[Input data]
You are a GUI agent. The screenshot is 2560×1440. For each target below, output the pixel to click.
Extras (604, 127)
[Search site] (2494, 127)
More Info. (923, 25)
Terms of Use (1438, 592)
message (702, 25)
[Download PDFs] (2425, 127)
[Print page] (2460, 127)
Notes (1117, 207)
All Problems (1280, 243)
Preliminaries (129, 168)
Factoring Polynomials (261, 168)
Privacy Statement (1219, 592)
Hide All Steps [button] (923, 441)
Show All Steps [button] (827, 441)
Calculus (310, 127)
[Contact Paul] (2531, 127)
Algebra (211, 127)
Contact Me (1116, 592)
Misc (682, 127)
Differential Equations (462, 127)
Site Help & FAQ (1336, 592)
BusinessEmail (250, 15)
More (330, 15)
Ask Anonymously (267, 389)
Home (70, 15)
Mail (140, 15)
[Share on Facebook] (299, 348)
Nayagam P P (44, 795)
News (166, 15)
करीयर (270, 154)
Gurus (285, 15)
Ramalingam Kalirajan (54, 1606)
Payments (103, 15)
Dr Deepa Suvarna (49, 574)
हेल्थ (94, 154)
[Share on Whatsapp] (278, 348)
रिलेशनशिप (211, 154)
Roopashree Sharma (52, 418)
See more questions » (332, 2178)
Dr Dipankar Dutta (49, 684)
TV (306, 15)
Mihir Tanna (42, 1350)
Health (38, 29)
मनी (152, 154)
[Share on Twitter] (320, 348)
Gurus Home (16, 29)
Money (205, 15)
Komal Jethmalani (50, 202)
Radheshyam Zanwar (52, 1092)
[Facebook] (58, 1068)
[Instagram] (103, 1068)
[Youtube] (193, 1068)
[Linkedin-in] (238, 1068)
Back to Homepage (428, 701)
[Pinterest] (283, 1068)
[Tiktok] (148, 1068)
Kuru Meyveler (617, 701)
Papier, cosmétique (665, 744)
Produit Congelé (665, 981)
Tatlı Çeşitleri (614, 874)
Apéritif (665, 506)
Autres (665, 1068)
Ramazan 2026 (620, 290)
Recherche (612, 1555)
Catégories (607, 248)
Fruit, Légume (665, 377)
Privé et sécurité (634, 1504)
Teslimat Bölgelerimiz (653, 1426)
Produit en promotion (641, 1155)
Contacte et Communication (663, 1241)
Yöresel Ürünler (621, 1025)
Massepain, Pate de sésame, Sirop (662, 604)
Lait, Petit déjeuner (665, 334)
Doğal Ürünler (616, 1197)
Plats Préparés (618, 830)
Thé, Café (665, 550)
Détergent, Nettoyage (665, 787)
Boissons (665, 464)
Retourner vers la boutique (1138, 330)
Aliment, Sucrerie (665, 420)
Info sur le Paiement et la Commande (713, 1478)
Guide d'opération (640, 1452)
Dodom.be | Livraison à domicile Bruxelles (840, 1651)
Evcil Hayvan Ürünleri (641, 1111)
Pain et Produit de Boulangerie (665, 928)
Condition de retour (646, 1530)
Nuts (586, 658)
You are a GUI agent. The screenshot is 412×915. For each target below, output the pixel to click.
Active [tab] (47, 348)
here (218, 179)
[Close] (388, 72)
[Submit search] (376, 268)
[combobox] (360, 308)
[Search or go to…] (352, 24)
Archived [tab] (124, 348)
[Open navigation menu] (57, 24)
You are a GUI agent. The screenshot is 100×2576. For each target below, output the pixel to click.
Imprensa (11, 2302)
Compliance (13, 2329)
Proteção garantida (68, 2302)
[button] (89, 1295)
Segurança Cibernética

[Assignment] Where the listing above has a line with "हेल्थ (94, 154)", start there, and output every line exactly through the line with "Money (205, 15)", which is also included.

[Output of the task]
हेल्थ (94, 154)
[Share on Whatsapp] (278, 348)
रिलेशनशिप (211, 154)
Roopashree Sharma (52, 418)
See more questions » (332, 2178)
Dr Dipankar Dutta (49, 684)
TV (306, 15)
Mihir Tanna (42, 1350)
Health (38, 29)
मनी (152, 154)
[Share on Twitter] (320, 348)
Gurus Home (16, 29)
Money (205, 15)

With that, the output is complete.